Je ne sais pas. Ce que je sais c’est qu’il faut aller voir ce film.

The square est un film à voir car tout film, voire toute œuvre qui interroge avec justesse est une œuvre à lire, à voir, à entendre.

Faut dire que j’aime bien les bonnes questions et que je déteste assez les fausses bonnes réponses.

Donc, The Square.

 Si le christ me ressemblait et était amateur de performances interrogatives il aurait fait ce film. L’arrière-plan thématique du film se situe dans le monde de l’art contemporain et le film en adopte dans sa facture l’aspect « performance » dans le sens propre comme dans le sens figuré, ce qui en stylistique s’appelle une syllepse. Cette syllepse est sans doute la structure la plus dérangeante du film, pour ma part, je la trouve honnête.

Ainsi, de figure en figure, le film fiche le tournis : au sens propre comme au sens figuré encore. Le réalisateur multiplie les mises en abymes et les poupées russes sont de sacrées petites joueuses de rien du tout même si on en emboîtait toute une série. La mise en abyme la plus aboutie concerne le téléphone portable symbole de la communication directe et de toute la résonance d’intercommunication de notre siècle mais qui dans le film va être l’occasion de conversations avortées, coupées, lettre de menace, incompréhension, manque d’écoute, voire catastrophe de communication dans la gestion d’une exposition.

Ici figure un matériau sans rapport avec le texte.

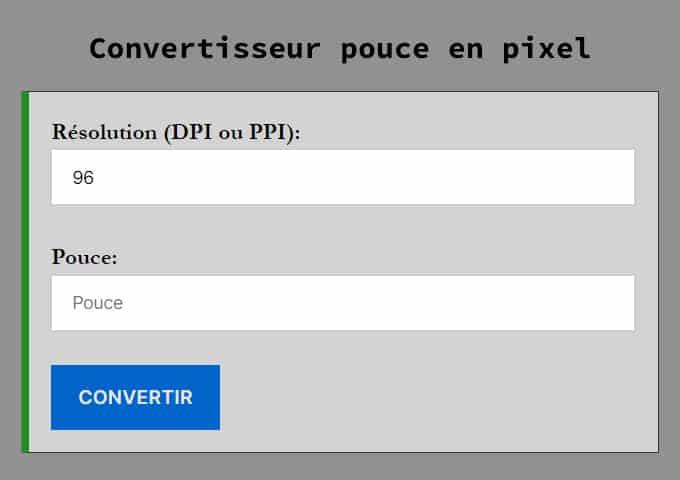
Task: Submit the form with CONVERTIR
Action: pos(135,397)
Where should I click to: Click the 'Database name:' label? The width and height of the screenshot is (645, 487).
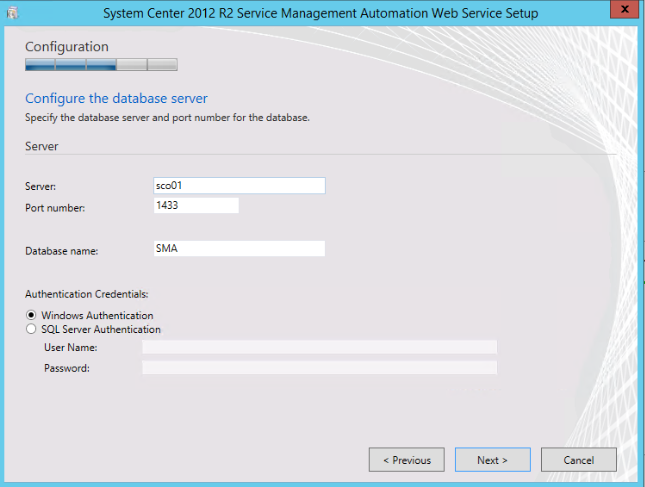pyautogui.click(x=61, y=251)
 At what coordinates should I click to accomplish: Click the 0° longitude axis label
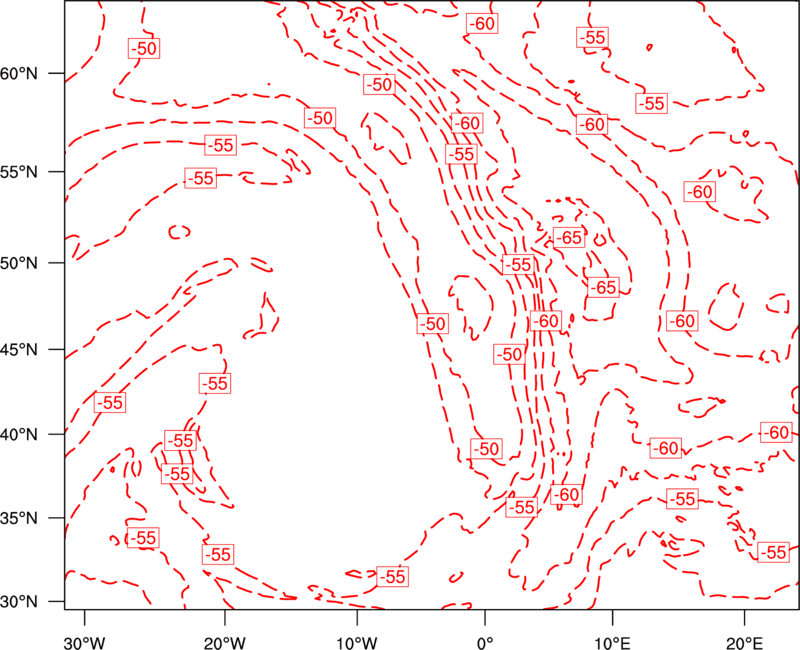(485, 642)
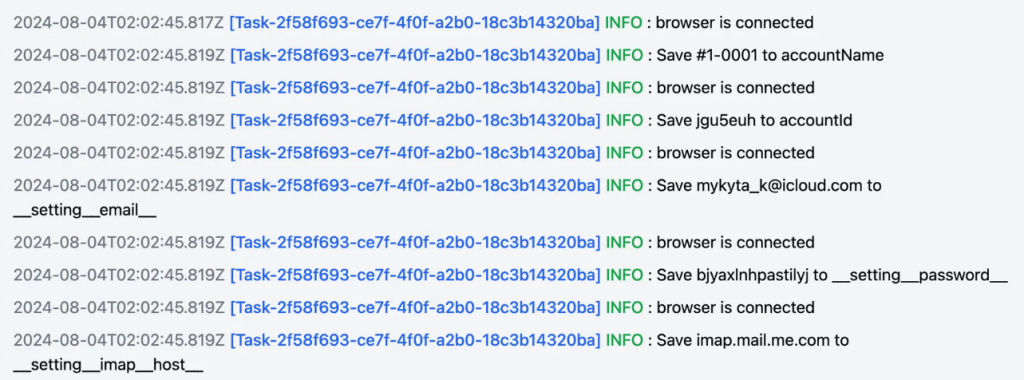Click the mykyta_k@icloud.com email text
The image size is (1024, 380).
[778, 185]
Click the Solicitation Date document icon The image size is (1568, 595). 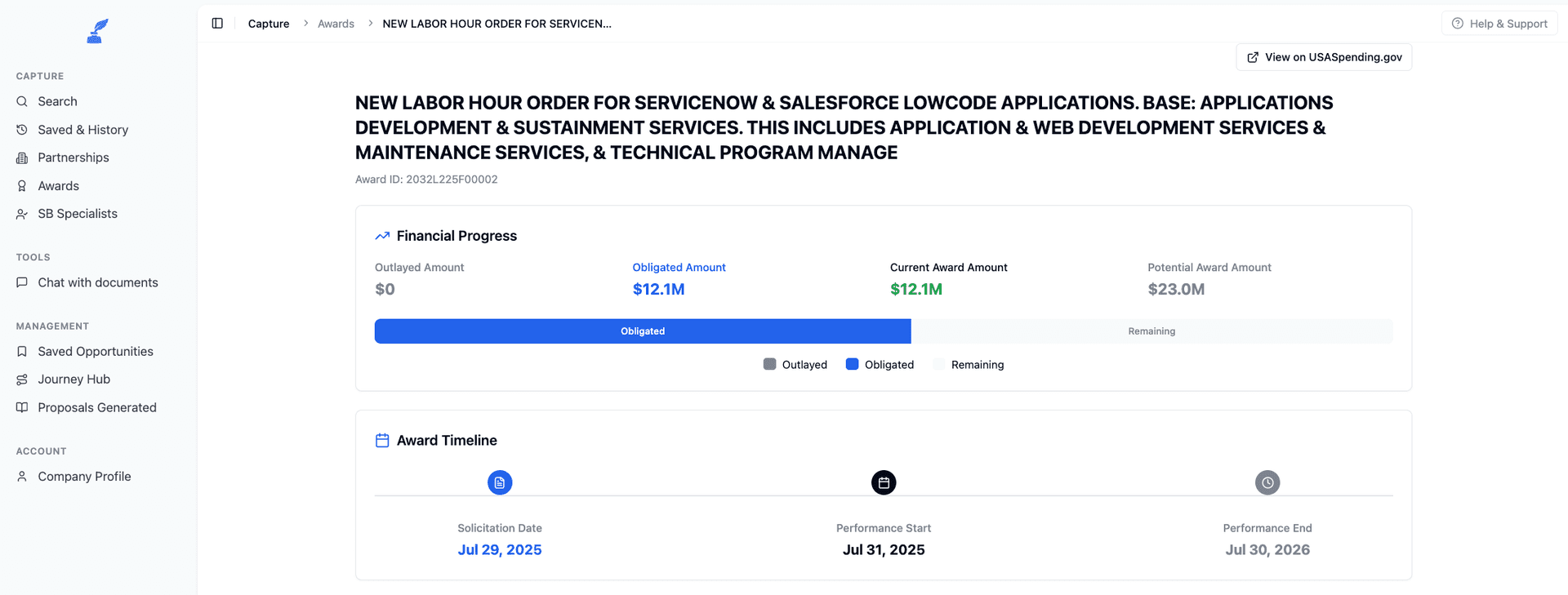click(500, 482)

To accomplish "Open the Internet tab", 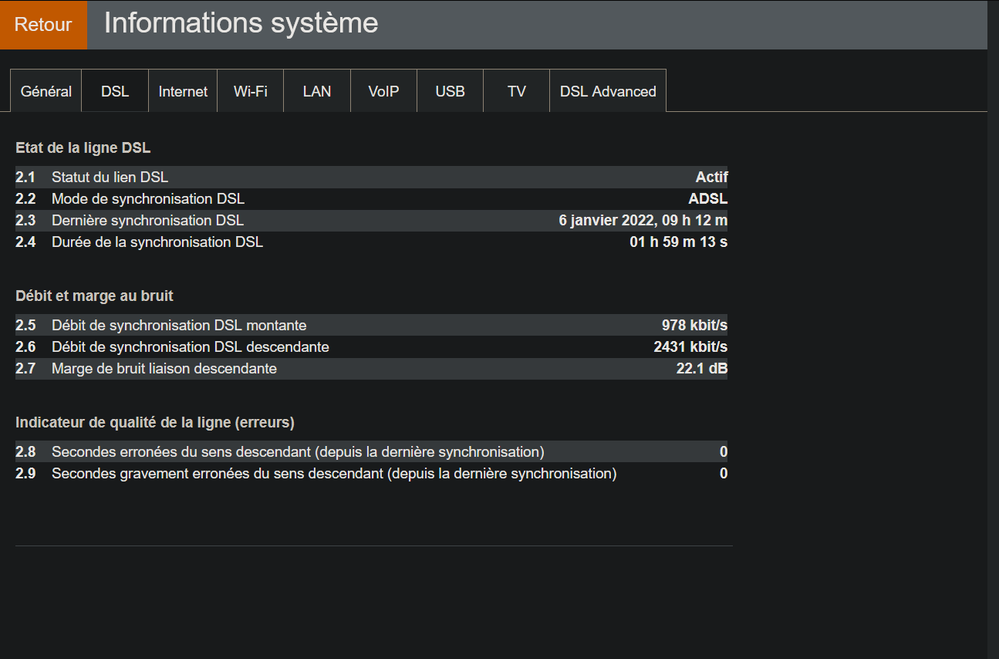I will tap(183, 91).
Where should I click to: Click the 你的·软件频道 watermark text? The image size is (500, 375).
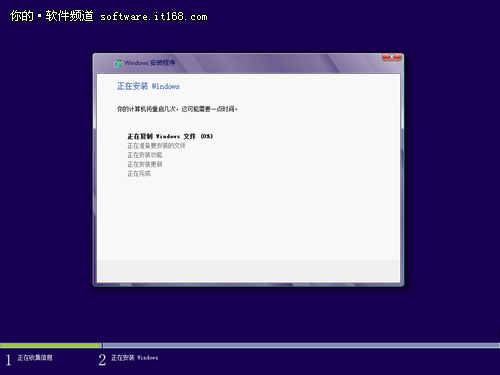(52, 16)
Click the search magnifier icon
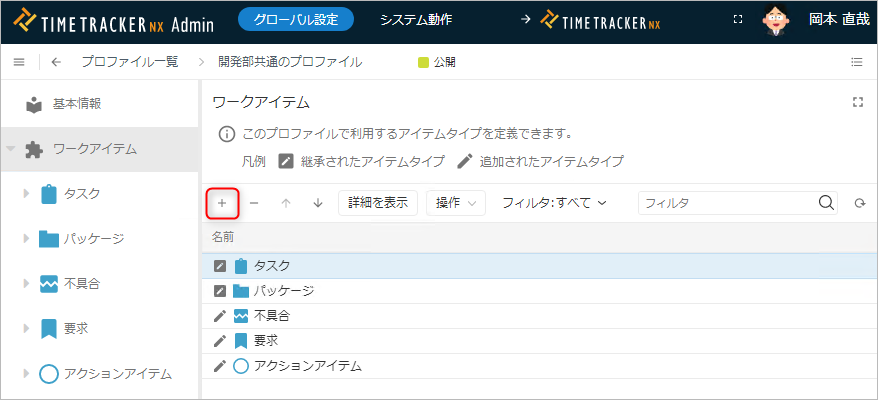The height and width of the screenshot is (400, 878). (826, 203)
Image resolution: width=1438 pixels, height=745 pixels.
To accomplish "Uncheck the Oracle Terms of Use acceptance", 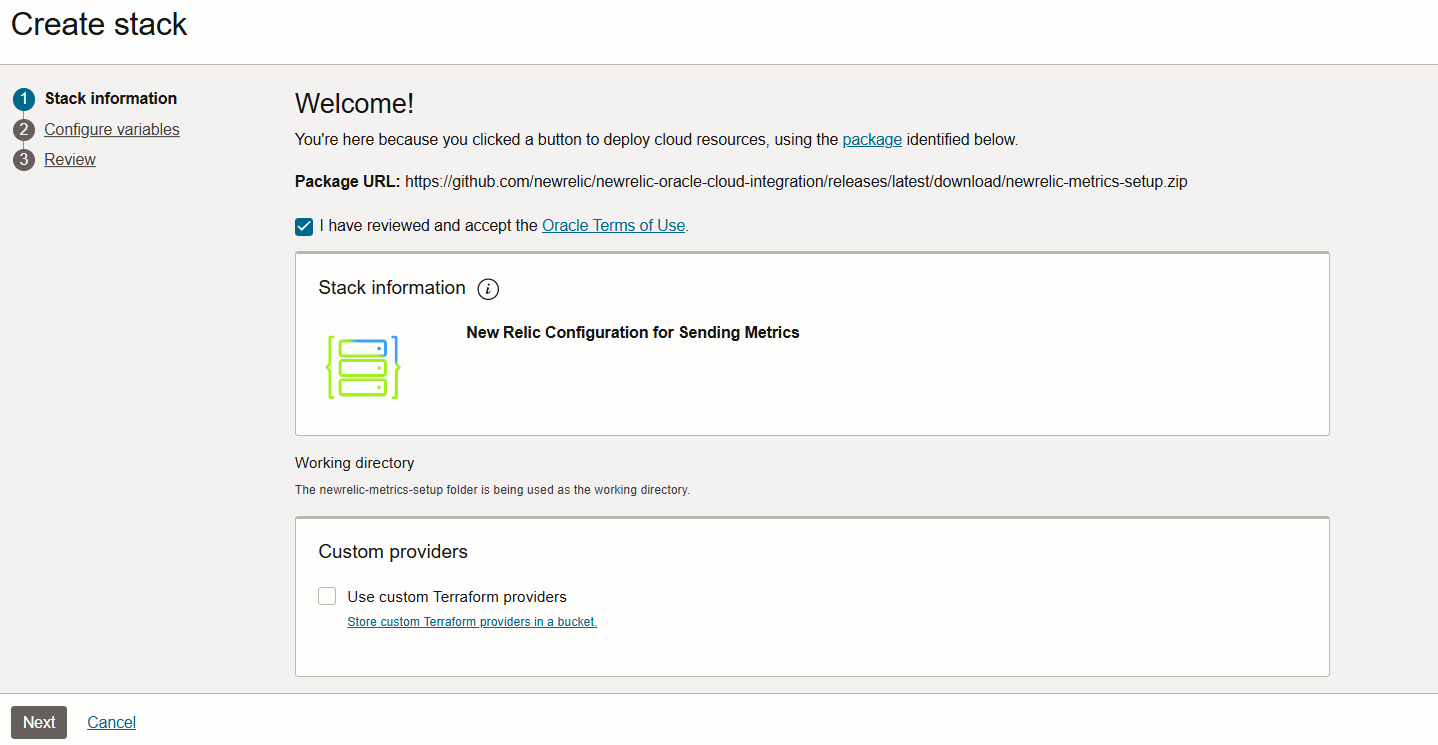I will coord(304,226).
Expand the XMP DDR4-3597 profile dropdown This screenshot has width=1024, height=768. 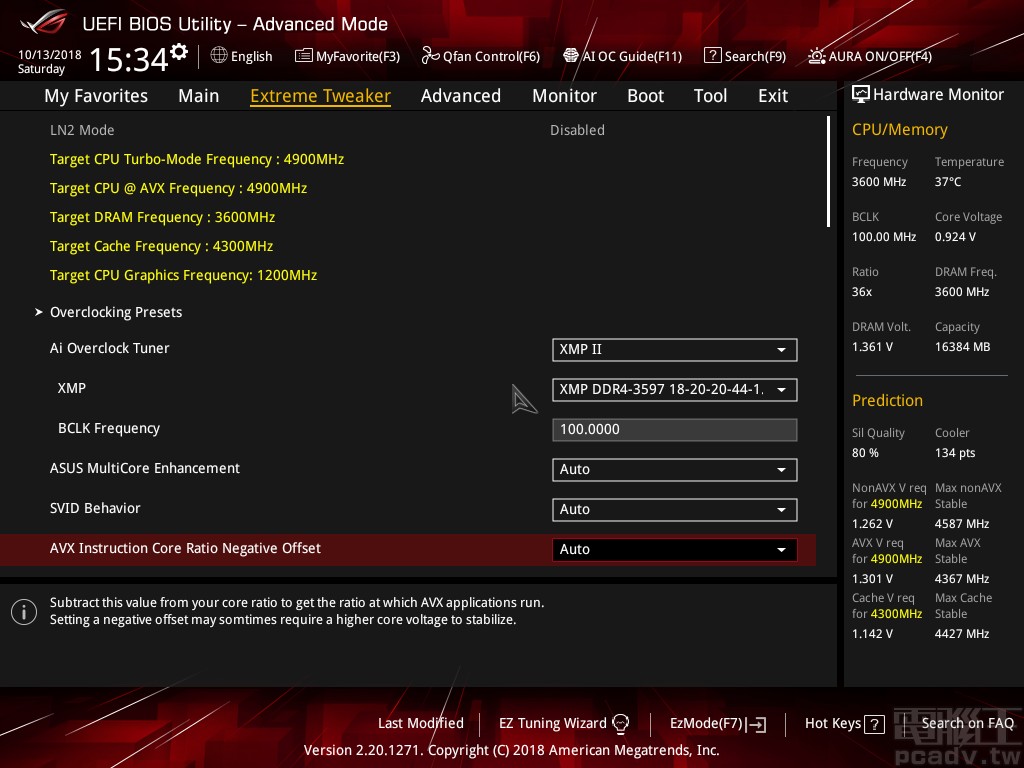(781, 390)
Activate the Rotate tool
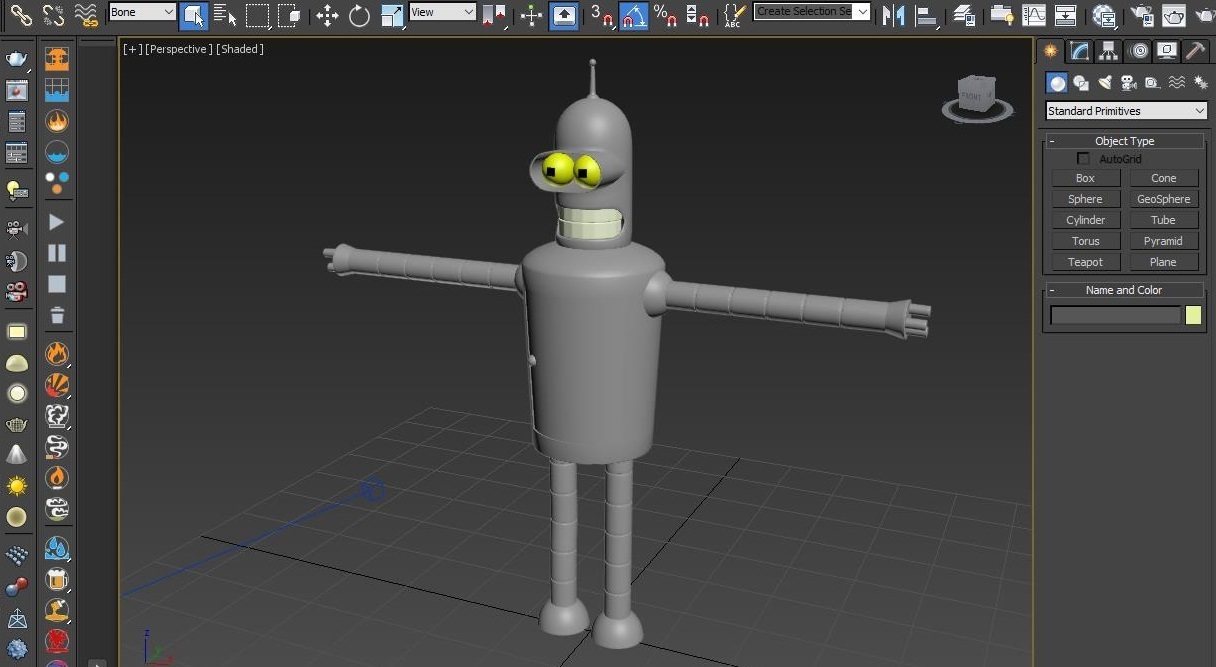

Une autre figure m’a particulièrement intéressée et concerne la langage, la langue. En linguistique, on distingue globalement le langage comme une capacité commune et la langue comme une pratique. Dans ce film, le langage depuis l’onomatopée jusqu’au discours élaboré en passant par le slogan publicitaire est mis en perspective dans ses disruptions, c’est-à-dire ses ruptures et ça, ça pose de très très bonnes questions. Les disruptions du langage servent toujours et perpétuellement à interroger la limite. La scène assez flaubertienne où une femme interroge un artiste contemporain qui est interrompu par les insultes d’un homme atteint du syndrome de la Tourette demande : qu’est-ce qui est obscène ? Le mot, la situation, la gène de ceux qui voudraient que l’homme s’en aille, les insultes sexistes, l’artiste qui cherche une posture, la critique d’art qui signale qu’on a là un artiste rare (donc implicitement = un homme de valeur) ; qu’est-ce qui est obscène ? Où est la limite de l’obscénité ?

C’est là sans doute le thème majeur du film : Quelle est la limite ? De quoi ? Ben, de tout, tiens, on va pas faire un film pour rien quand même, surtout quand on est suédois.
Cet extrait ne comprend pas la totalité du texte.